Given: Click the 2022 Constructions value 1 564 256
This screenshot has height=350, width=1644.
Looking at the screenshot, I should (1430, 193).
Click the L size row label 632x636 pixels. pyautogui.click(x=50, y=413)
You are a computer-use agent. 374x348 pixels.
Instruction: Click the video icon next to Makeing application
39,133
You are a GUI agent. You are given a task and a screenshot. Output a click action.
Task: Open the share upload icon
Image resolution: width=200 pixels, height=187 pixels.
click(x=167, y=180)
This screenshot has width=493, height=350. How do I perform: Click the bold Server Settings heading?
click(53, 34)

--

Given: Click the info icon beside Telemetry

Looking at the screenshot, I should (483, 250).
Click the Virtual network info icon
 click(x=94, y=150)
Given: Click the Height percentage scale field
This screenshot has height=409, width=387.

...

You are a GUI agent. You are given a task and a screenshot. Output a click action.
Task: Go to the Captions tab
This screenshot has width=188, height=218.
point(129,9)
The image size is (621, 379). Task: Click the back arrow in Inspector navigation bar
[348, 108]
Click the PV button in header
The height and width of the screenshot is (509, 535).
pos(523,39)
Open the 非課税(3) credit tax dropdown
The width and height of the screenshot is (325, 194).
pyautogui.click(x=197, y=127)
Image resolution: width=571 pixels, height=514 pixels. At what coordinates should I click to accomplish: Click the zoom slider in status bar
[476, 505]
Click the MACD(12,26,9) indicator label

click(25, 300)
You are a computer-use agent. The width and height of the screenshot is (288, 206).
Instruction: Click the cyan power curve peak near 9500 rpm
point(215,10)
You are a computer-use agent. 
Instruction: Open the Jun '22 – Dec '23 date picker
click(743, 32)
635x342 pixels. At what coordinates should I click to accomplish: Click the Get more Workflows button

» WHAT YOU ARE ASKED TO DO
Each line in the data that has the word "computer" counts once; state how many such lines there are, without comment.

» RESPONSE AREA
3